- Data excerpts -
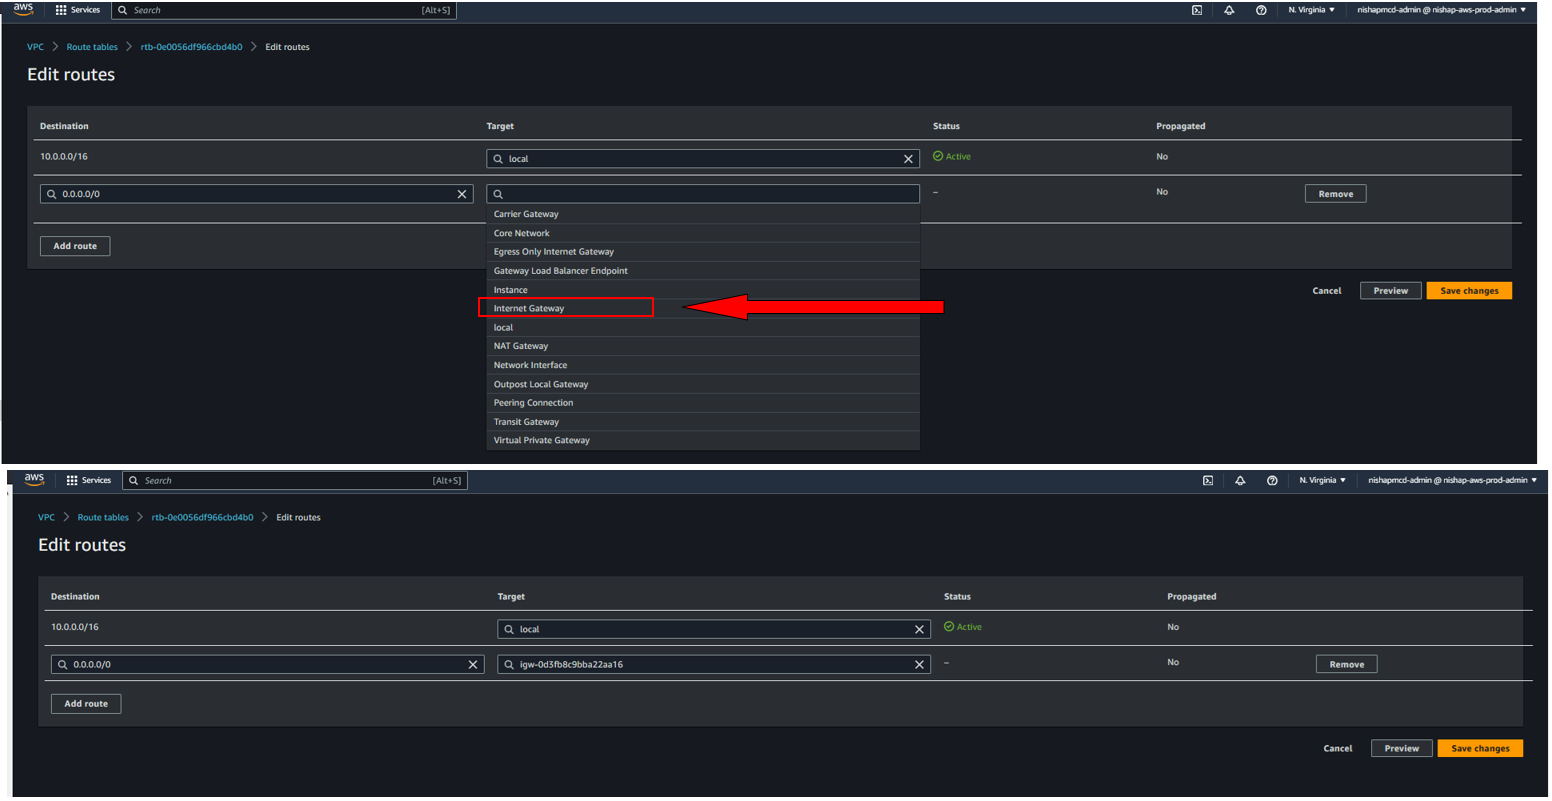
Task: Clear the igw-0d3fb8c9bba22aa16 target field
Action: click(919, 665)
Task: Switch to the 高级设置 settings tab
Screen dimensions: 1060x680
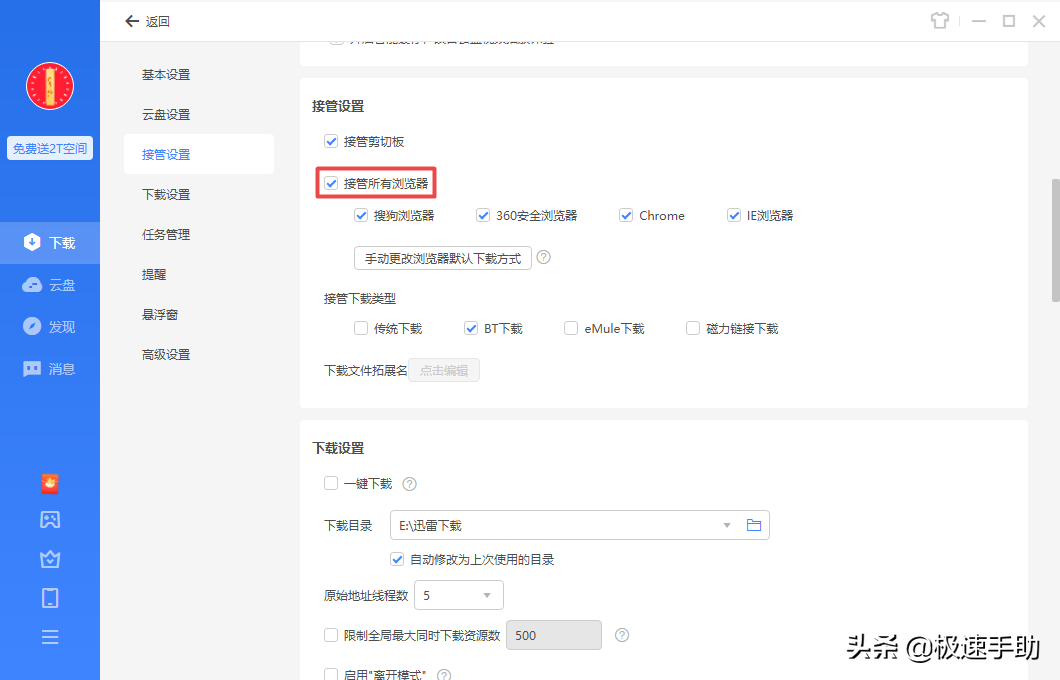Action: [x=165, y=353]
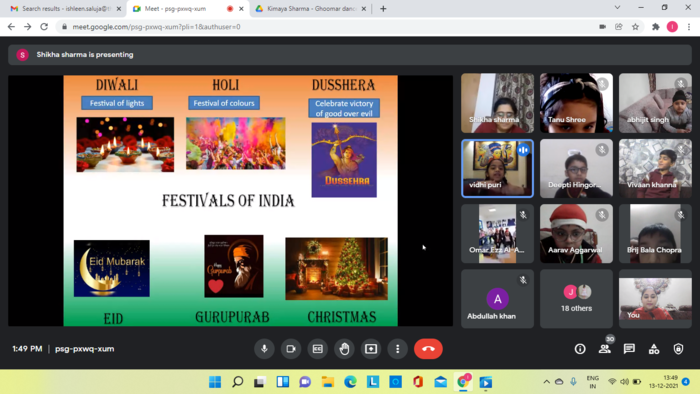Mute the microphone in Meet controls
This screenshot has height=394, width=700.
264,348
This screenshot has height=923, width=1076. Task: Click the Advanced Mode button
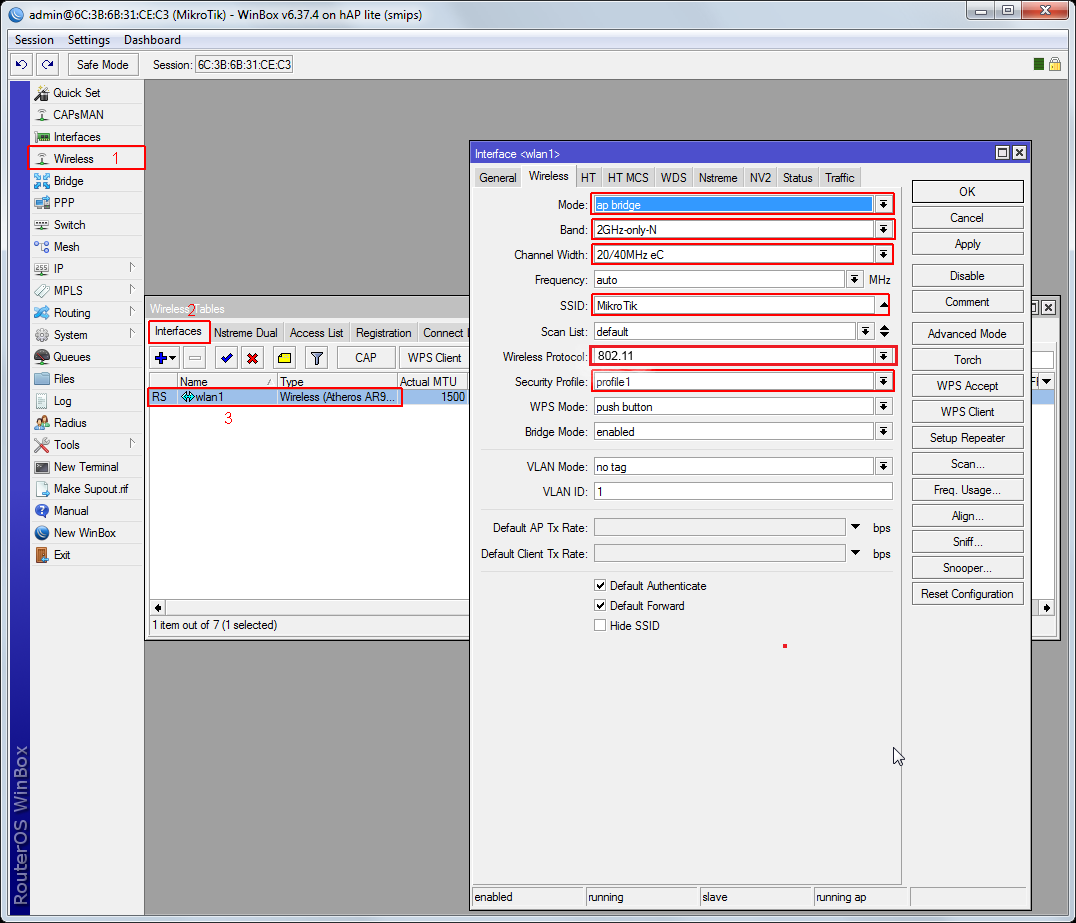tap(967, 334)
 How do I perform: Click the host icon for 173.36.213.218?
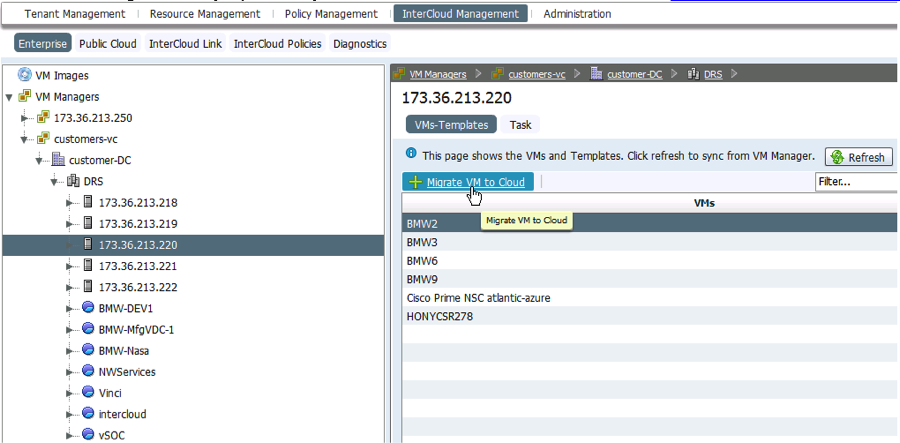coord(88,203)
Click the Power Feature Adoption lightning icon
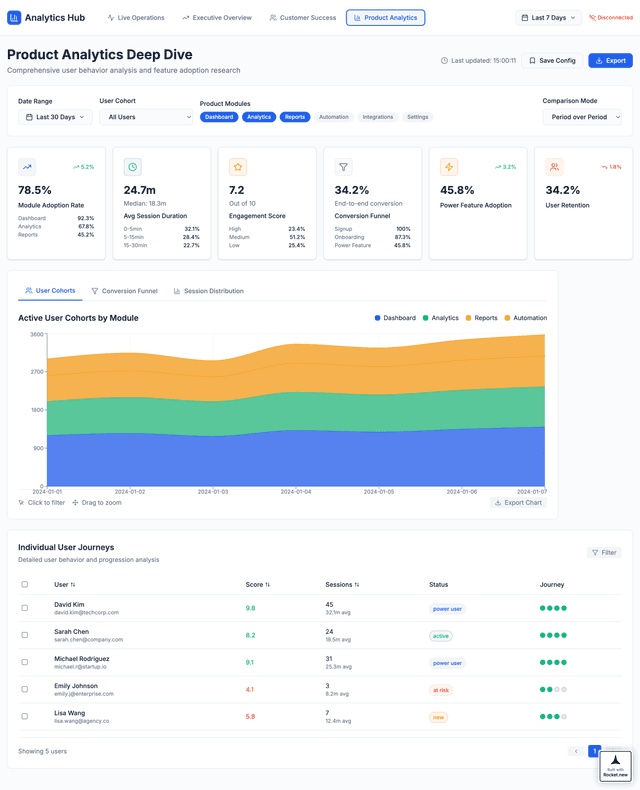 pyautogui.click(x=449, y=167)
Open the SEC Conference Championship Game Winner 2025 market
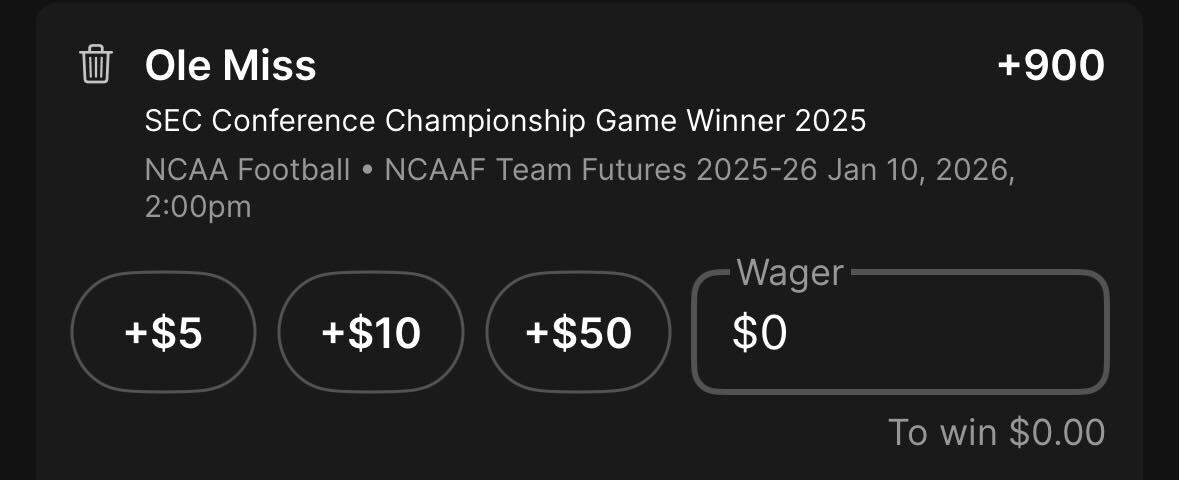Viewport: 1179px width, 480px height. coord(505,121)
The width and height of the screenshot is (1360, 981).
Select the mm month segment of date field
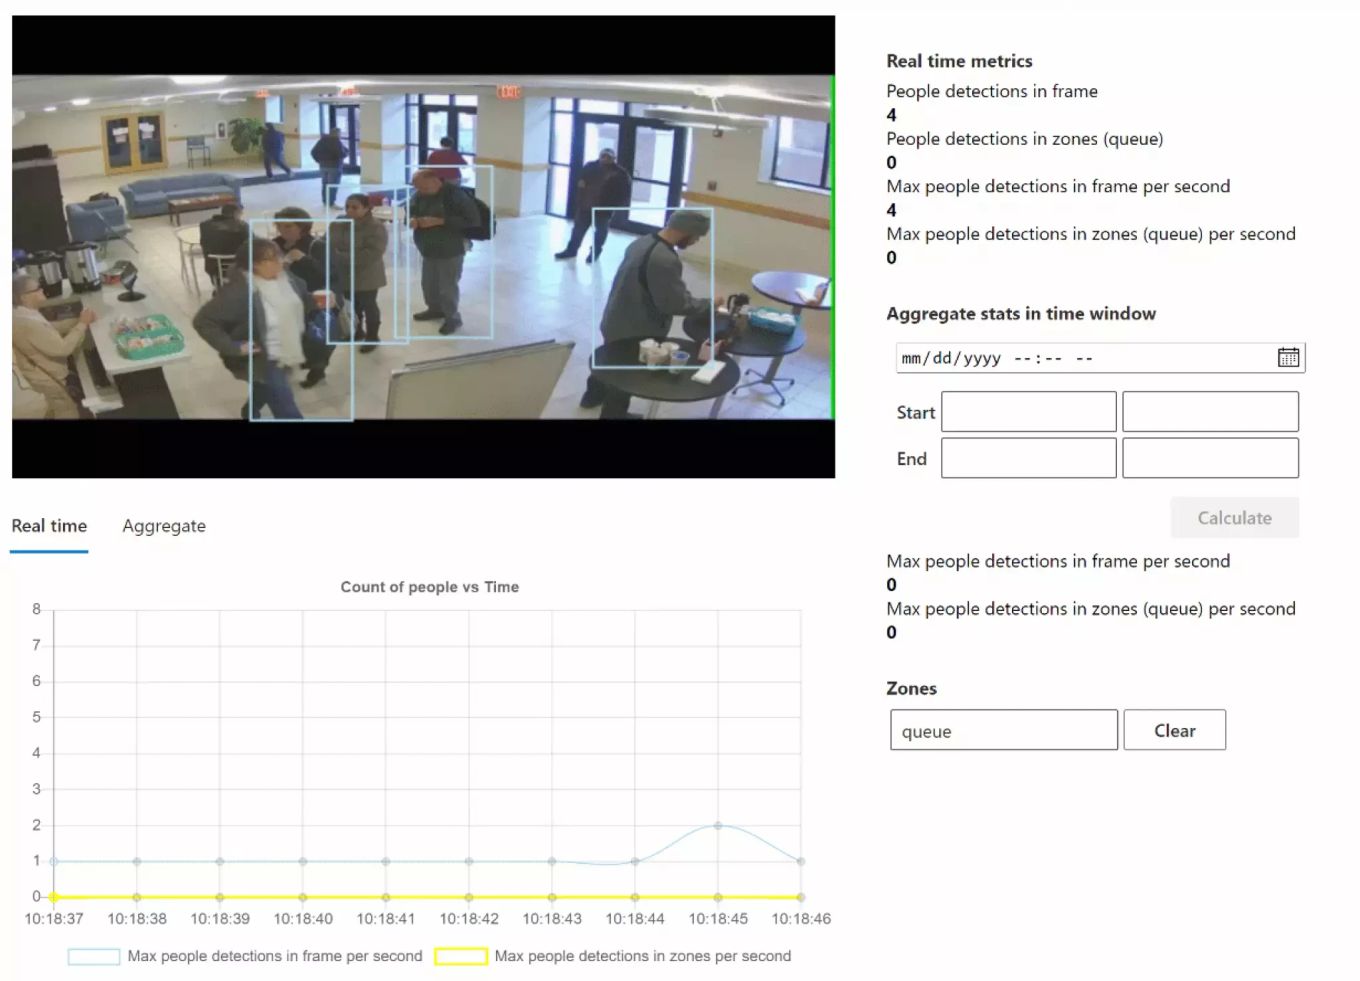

- WHAT THE TASK ASKS -
Your reply should hold only the lines from the one that contains "Task: Switch to the 高级设置 settings tab" through the last line of the records above, exact and complete, and no pictures.

- YOUR RESPONSE -
Task: Switch to the 高级设置 settings tab
Screen dimensions: 1060x680
Action: [x=165, y=353]
Mute the microphone in Meet controls
This screenshot has height=394, width=700.
264,348
This screenshot has height=923, width=1076. Task: Click the Advanced Mode button
tap(967, 334)
 How do I perform: Click the host icon for 173.36.213.218?
coord(88,203)
Click the Power Feature Adoption lightning icon
 pyautogui.click(x=449, y=167)
Open the SEC Conference Championship Game Winner 2025 market
Viewport: 1179px width, 480px height. coord(505,121)
The width and height of the screenshot is (1360, 981).
Select the mm month segment of date field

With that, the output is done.